SLSA, un framework Google pour se protéger des attaques sur la supply chain logicielle

Les Les développeurs de Google ont présenté « SLSA » (niveaux de la chaîne d'approvisionnement pour les artefacts logiciels) qui a pour but de prendre en charge les protection des infrastructures de développement d'attaques menées lors des phases de codage, de test, de construction et de distribution d'un produit.

Les développeurs mentionner que les processus de développement sont de plus en plus complexes et dépendent d'outils tiers, qui crée des conditions favorables à la promotion d'attaques liées non pas à l'identification et à l'exploitation de vulnérabilités dans le produit final, mais à l'engagement du processus de développement lui-même.

À propos de la SLSA

Il est mentionné que SLSA se concentre sur les deux principes fondamentaux suivants :

Non unilatéral - Aucune personne ne peut modifier l'artefact logiciel n'importe où dans la chaîne d'approvisionnement du logiciel sans examen et approbation explicites d'au moins une autre "personne de confiance". [^ 1] Le but est la prévention, la dissuasion ou la détection précoce des risques/mauvais changements.

Auditable - L'artefact logiciel peut être retracé en toute sécurité et de manière transparente jusqu'aux sources et dépendances d'origine lisibles par l'homme. L'objectif principal est l'analyse automatisée des sources et des dépendances, ainsi que des enquêtes ad hoc.

Pour bloquer les menaces signalées, SLSA propose un ensemble de directives et d'outils pour automatiser la création de métadonnées pour l'audit. SLSA résume les méthodes d'attaque courantes et introduit le concept de couches de protection.

Chaque couche a des exigences d'infrastructure spécifiques pour assurer l'intégrité des artefacts utilisés dans le développement, c'est-à-dire, plus le niveau de SLSA pris en charge est élevé, plus de défenses seront mises en œuvre et l'infrastructure sera mieux protégée contre les attaques typiques.

SLSA niveau 1

À ce niveau nécessite que le processus de construction soit entièrement automatisé et génère des métadonnées (« Provenance ») sur la façon dont les artefacts sont collectés, y compris les informations sur la source, la dépendance et le processus de génération (un exemple de générateur de métadonnées pour l'audit est fourni pour les actions GitHub). SLSA 1 n'inclut pas d'éléments de protection contre les modifications malveillantesIl identifie uniquement le code de la manière la plus simple et fournit des métadonnées pour la gestion des vulnérabilités et l'analyse des risques.

SLSA niveau 2

Ici, la première couche est étendue en exigeant l'utilisation d'un système de contrôle de source et de services de construction qui génèrent des métadonnées authentifiées. L'utilisation de SLSA 2 vous permet de retracer l'origine du code et empêche les modifications non autorisées dans le code, en cas d'utilisation de services d'assemblage fiables.

SLSA niveau 3

À partir de ce pointou le code source et la plate-forme de construction sont confirmés pour répondre aux exigences des normes pour s'assurer que le code peut être audité et que l'intégrité des métadonnées fournies est garantie.
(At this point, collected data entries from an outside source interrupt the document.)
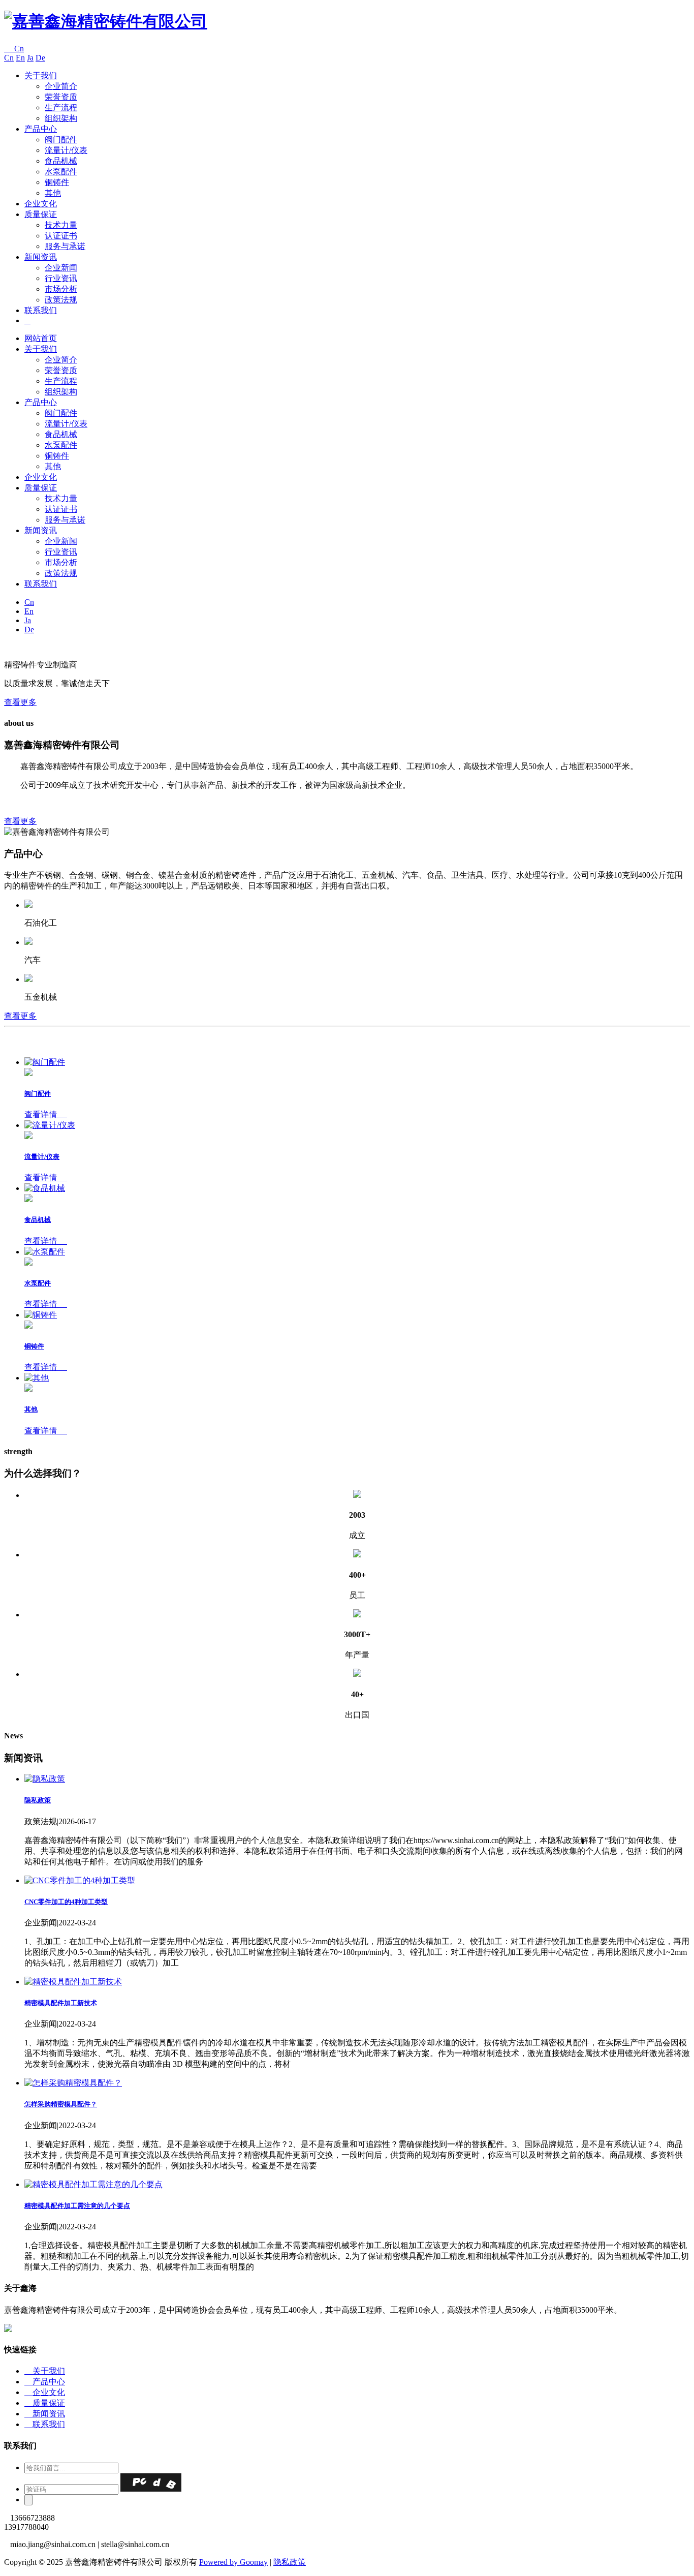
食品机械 (61, 161)
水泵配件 (61, 171)
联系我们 (40, 310)
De (40, 57)
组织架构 (61, 118)
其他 (53, 193)
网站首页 (40, 338)
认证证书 (61, 235)
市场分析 (61, 289)
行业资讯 (61, 278)
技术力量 (61, 225)
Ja (30, 57)
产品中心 (40, 129)
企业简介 (61, 86)
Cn (14, 48)
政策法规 (61, 299)
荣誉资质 (61, 97)
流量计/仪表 (66, 150)
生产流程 (61, 107)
Les auditeurs sont censés être en mesure de certifier les plateformes de conformité aux exigences des normes.

SLSA niveau 4

Il s'agit du niveau le plus élevé et il complète également les niveaux précédents en ajoutant les exigences beaucoup plus strictes dont la revue obligatoire de toutes les modifications par deux développeurs différents, ainsi que toutes les étapes de compilation, le code et les dépendances. entièrement déclaré, toutes les dépendances doivent être extraites et vérifiées séparément, et le processus de génération doit être effectué hors ligne.

L'utilisation d'un processus de compilation reproductible permet également de répéter le processus de compilation et de s'assurer que l'exécutable est compilé à partir des sources fournies.
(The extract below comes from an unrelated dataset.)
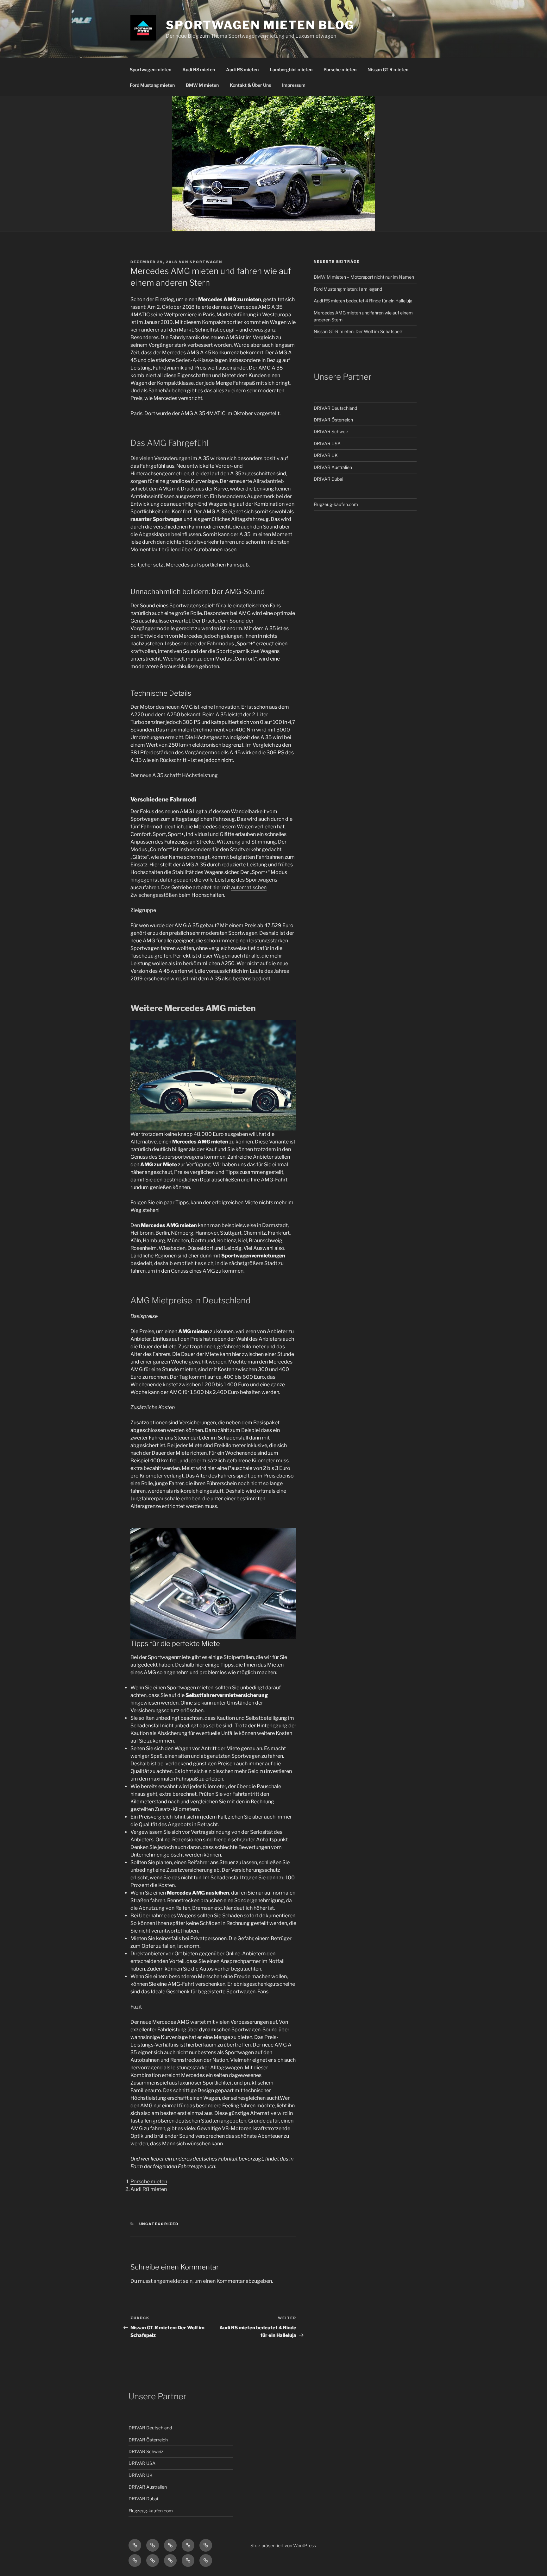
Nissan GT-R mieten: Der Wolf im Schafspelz (358, 331)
En plus de cela ce framework prend en compte 8 types d'attaques liés aux menaces de modifications malveillantes dans les phases de développement, de compilation, de test et de distribution du code du produit.
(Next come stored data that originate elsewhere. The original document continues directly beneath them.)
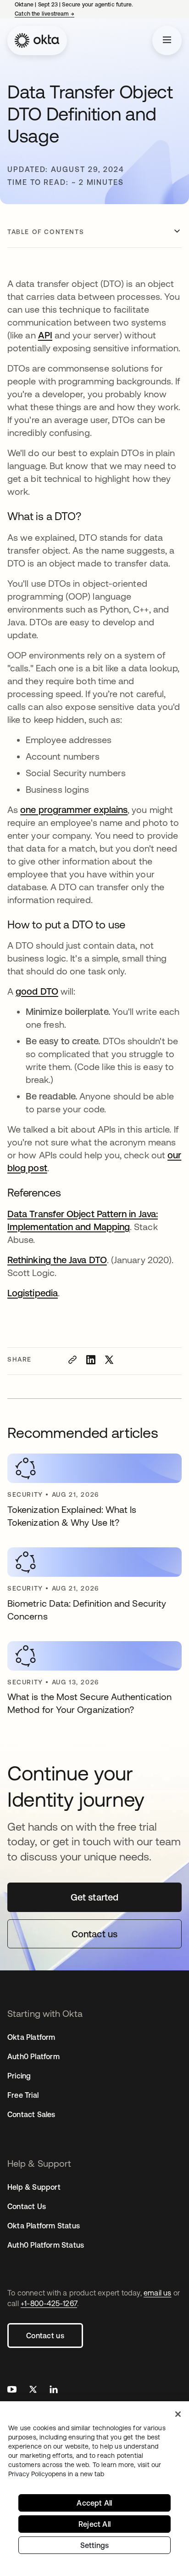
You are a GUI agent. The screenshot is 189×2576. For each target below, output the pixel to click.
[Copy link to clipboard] (72, 1359)
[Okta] (37, 40)
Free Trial (23, 2095)
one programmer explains (74, 809)
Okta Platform (31, 2037)
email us (158, 2293)
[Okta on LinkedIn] (53, 2390)
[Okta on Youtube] (12, 2390)
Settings (94, 2545)
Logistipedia (32, 1293)
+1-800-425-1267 (49, 2303)
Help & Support (34, 2187)
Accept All (94, 2503)
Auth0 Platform (33, 2056)
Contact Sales (31, 2114)
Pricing (19, 2076)
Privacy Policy (56, 2474)
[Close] (178, 2414)
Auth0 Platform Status (45, 2245)
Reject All (94, 2524)
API (45, 335)
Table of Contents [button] (45, 231)
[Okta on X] (33, 2390)
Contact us (45, 2335)
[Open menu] (167, 40)
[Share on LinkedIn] (90, 1359)
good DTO (37, 991)
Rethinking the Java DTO (57, 1259)
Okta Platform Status (43, 2225)
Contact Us (26, 2206)
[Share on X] (109, 1359)
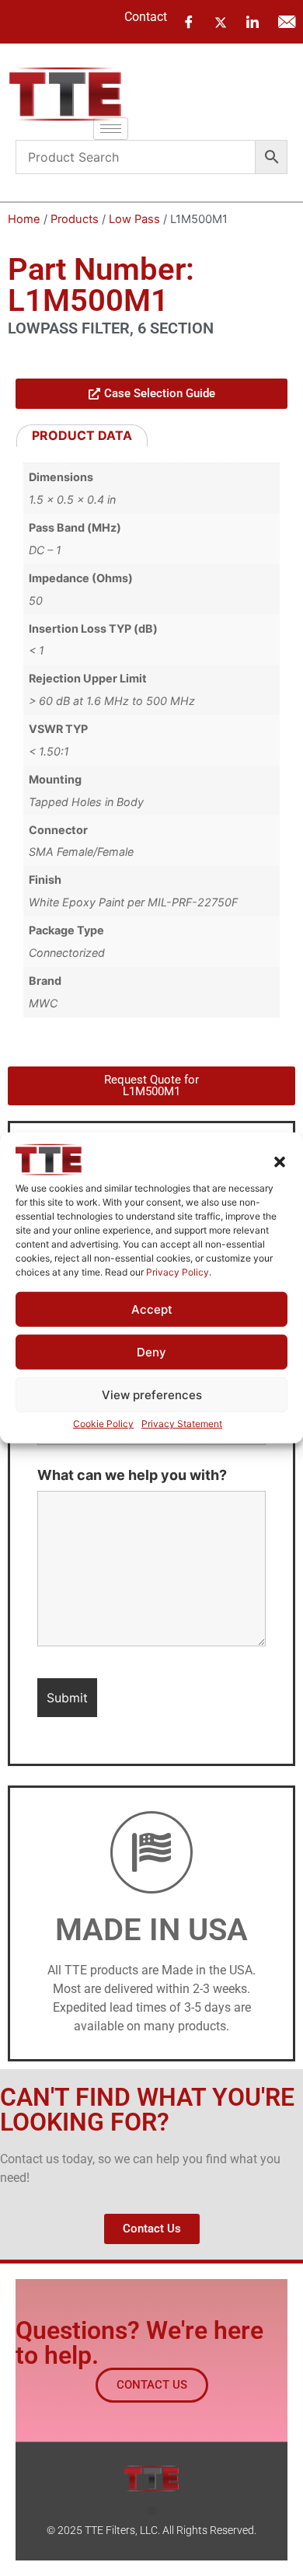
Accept (151, 1309)
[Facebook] (189, 22)
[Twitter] (220, 21)
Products (74, 219)
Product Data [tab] (82, 435)
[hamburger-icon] (110, 128)
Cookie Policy (103, 1423)
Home (24, 219)
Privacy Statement (181, 1423)
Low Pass (134, 219)
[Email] (286, 22)
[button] (279, 1162)
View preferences (152, 1394)
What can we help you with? (132, 1475)
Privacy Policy (177, 1272)
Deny (151, 1352)
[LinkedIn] (252, 22)
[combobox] (136, 157)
Les types d'attaques pris en compte sont les suivants:

1.- Inclusion dans le code source de modifications contenant des portes dérobées ou des erreurs latentes menant à des vulnérabilités.

2.- Engagement de la plateforme de contrôle de source.

3.- Apporter des modifications à l'étape de transfert de code vers le système de compilation ou d'intégration continue (le code qui ne correspond pas au code du référentiel est collecté).

4.- Engagement de la plate-forme de construction

5.- Promotion de codes malveillants via des dépendances de mauvaise qualité.

6.- Chargement des artefacts non générés dans le système CI/CD.

7.- Compromis du référentiel de paquets.

8.- Confusion chez l'utilisateur d'installer le mauvais package.

Enfin si vous voulez en savoir plus, vous pouvez vérifier les détails dans le lien suivant.